Rix was named the Atlantic Coast Conference (ACC) freshman of the year, and he is the first, and only, four-year starter in Florida State history. His loyalty to Coach Bobby Bowden was the key factor in his decision to forego entering the NFL draft after his Junior year.

==Career statistics==
===College===

College statistics
Year: Team; Games; Passing; Rushing
GP: GS; Record; Cmp; Att; Pct; Yds; Avg; TD; Int; Rate; Att; Yds; Avg; TD
2000: Florida State; 0; 0; —; Redshirted
2001: Florida State; 12; 12; 8–4; 165; 286; 57.7; 2,734; 9.6; 24; 13; 156.6; 99; 389; 3.9; 3
2002: Florida State; 11; 9; 6–3; 118; 225; 52.4; 1,684; 7.5; 13; 7; 128.2; 86; 289; 3.4; 3
2003: Florida State; 13; 13; 10–3; 216; 382; 56.5; 3,107; 8.1; 27; 13; 137.9; 89; 130; 1.5; 5
2004: Florida State; 8; 5; 4–1; 76; 149; 51.0; 865; 5.8; 3; 7; 97.0; 32; 15; 2.7; 1
Career: 44; 39; 28–11; 575; 1,042; 55.2; 8,390; 8.1; 63; 40; 135.1; 306; 823; 2.7; 12

Sources:

==Broadcasting career==
Rix went undrafted in the 2005 NFL draft. He was invited to the San Diego Chargers' rookie camp on a tryout basis. Within the same year he began a career in sports broadcasting, first as a high school football analyst for Fox Sports Net in Los Angeles. In 2005, he worked as a college football analyst for Fox Sports Radio. Then in 2006 he signed with CSTV, a division of CBS, to work as a color commentator and analyst in their coverage of college football games. Rix was the sideline reporter for FOX Sports for the 2006 Cotton Bowl Classic between Texas Tech and Alabama as well as a FOX NFL game between the San Diego Chargers and the Arizona Cardinals. In 2007, Rix served as a college football studio analyst for ABC in Los Angeles.

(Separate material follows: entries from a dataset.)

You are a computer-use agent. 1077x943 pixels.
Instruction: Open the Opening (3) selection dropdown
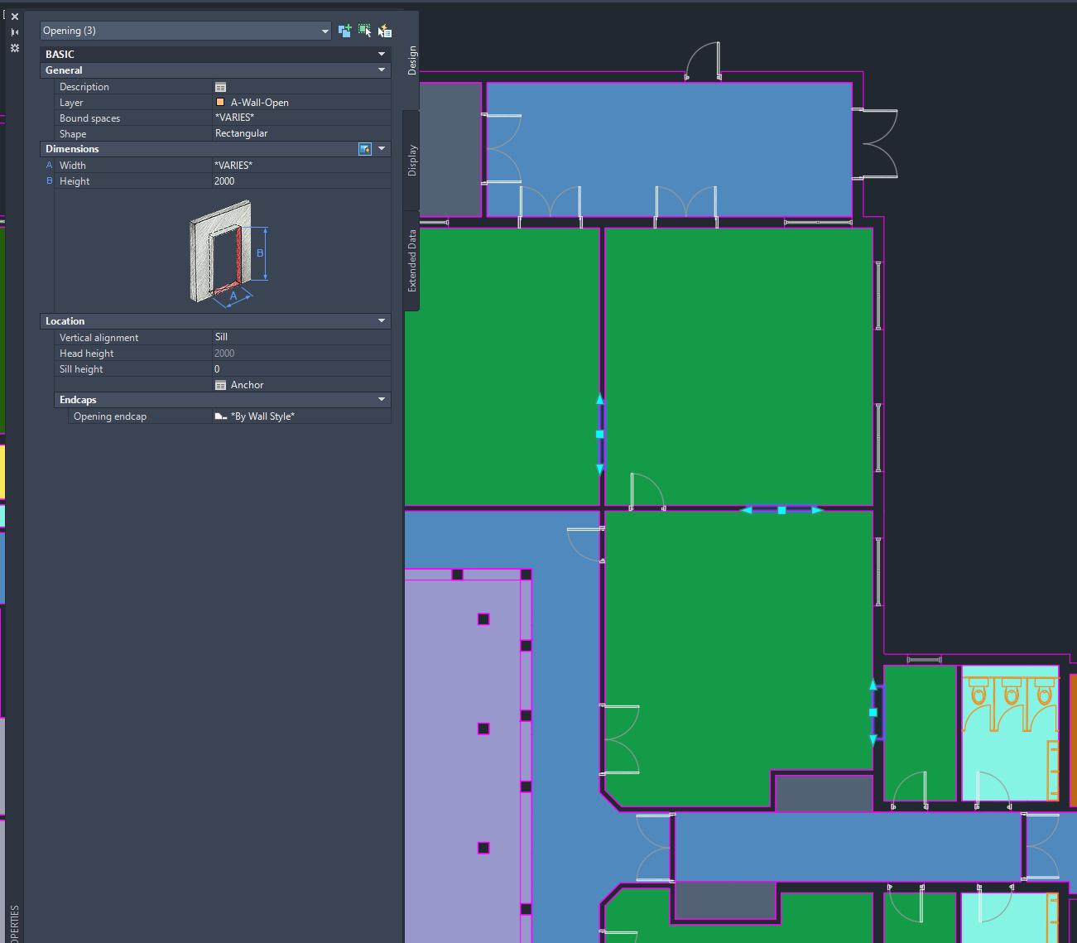(326, 29)
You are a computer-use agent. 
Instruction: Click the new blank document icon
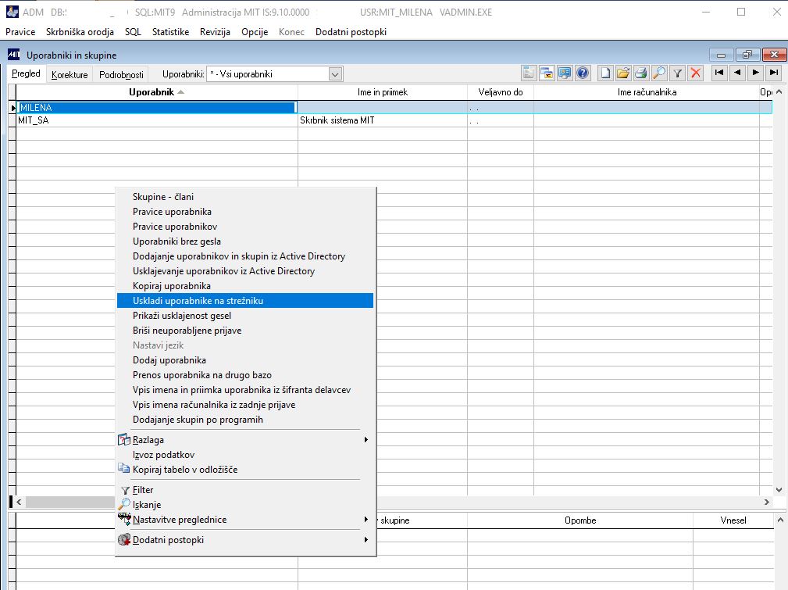605,73
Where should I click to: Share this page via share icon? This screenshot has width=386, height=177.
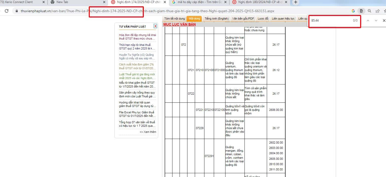(378, 11)
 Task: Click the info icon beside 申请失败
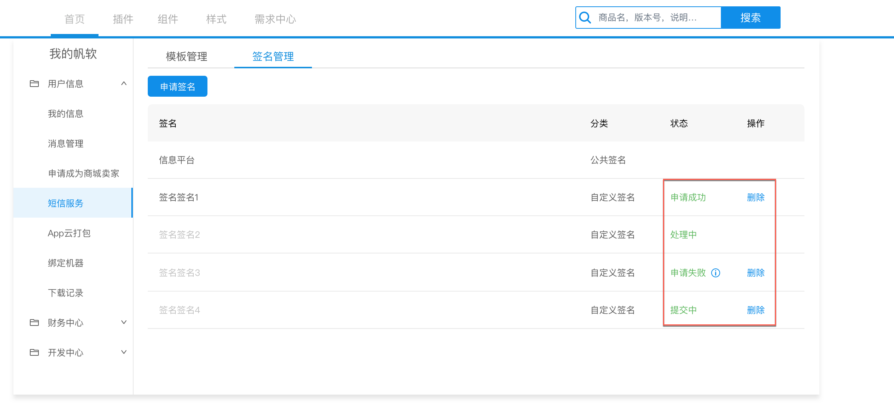(716, 273)
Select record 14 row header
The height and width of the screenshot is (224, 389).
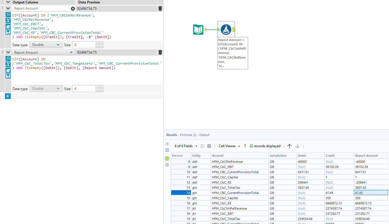180,193

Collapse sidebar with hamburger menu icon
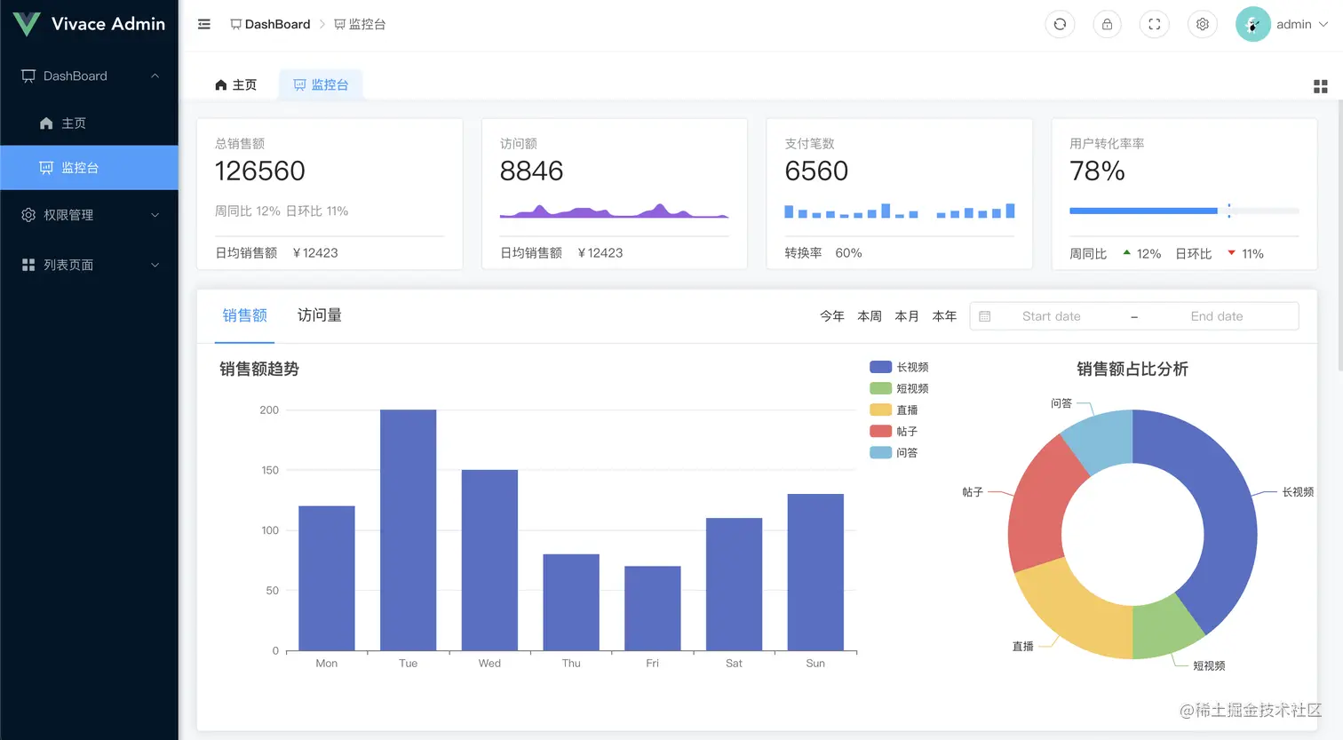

Rix currently is a college football and NFL analyst for Fox Sports Radio. He is also a regular contributor on the Chris Myers and Steve Hartman Show, along with hosting Fox Gametime segments as a part of the Clear Channel Radio Affiliate.

==Ministerial career==
After his playing career Rix founded the Champion Training Academy, and The Champion Organization. The venture focuses on developing and mentoring young athletes. In the spring of 2008, Bishop Amat High School named Rix as the school's varsity quarterbacks coach. Following one successful season, Rix resigned as a full-time coach to focus on family, sportscasting, and ministry.

Rix served as the Master of Ceremonies for the 2010 BCS National Championship Game's breakfast on January 5, 2010. The event was hosted by the Fellowship of Christian Athletes, who hired Rix as the Director of Ministries for the San Gabriel Valley in Los Angeles, CA.

==Personal==
Rix currently resides in La Verne, California, with his wife Anita, and their five children. He runs the Champion Training Academy. He also runs P.E. at Western Christian P.S.P.